知っておくべきことの1つは、Let’s Encryptの証明書は90日ごとに失効することです。マネージドホストは自動的に更新するため、ほとんどの人は更新に触れることはありません。自分でサーバーに証明書を設定した場合、更新を自動化する必要があります。そうしないと、サイトは失効日にダウンします。
次に、新しい証明書でWordPressをHTTPS経由で読み込めるようにしましょう。
WordPressにSSLを自動的に追加する方法(プラグイン方式)
ホストで証明書が有効になったら、次の作業はWordPressですべてのURLでHTTPSを使用するようにすることです。
最も簡単な方法は、Really Simple SSLプラグインです。

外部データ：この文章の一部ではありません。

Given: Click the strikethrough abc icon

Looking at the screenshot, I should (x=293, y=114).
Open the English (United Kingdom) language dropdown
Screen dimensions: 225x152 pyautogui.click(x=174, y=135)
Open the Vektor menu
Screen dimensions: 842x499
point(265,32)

これは、このための最高のWordPressプラグインの1つであり、ほとんどの作業を自動で行ってくれます。プラグインのインストールが初めての場合は、このステップバイステップガイドで手順を確認してください。
プラグインをアクティブ化した後、WordPressダッシュボードから設定を開きます。Really Simple SSLは証明書を検出し、URL全体でHTTPSを強制してから、HTTPからHTTPSへのリダイレクトを自動的にオンにします。
このプラグインは、投稿や設定に埋め込まれた古いHTTP URLも書き換え、ページの読み込み時にオンザフライで修正します。これにより、ほとんどの人が見落とす手動のデータベース検索と置換が不要になります。
1つでもHTTP URLが残っていると、ブラウザはページを安全でないと見なします。Really Simple SSLはそれらを処理しますが、もし1つでも見逃された場合、ブラウザの検査ツールがそれを指摘します。
サイトの立ち上げまたは再開?
ブランド化された「近日公開」ページで作業を隠す
SSLを有効にし、混合コンテンツをクリーンアップしている間、訪問者を未完成のサイトではなく、洗練された待機ページに留めておきましょう。SeedProdならコードなしで数分で作成できます。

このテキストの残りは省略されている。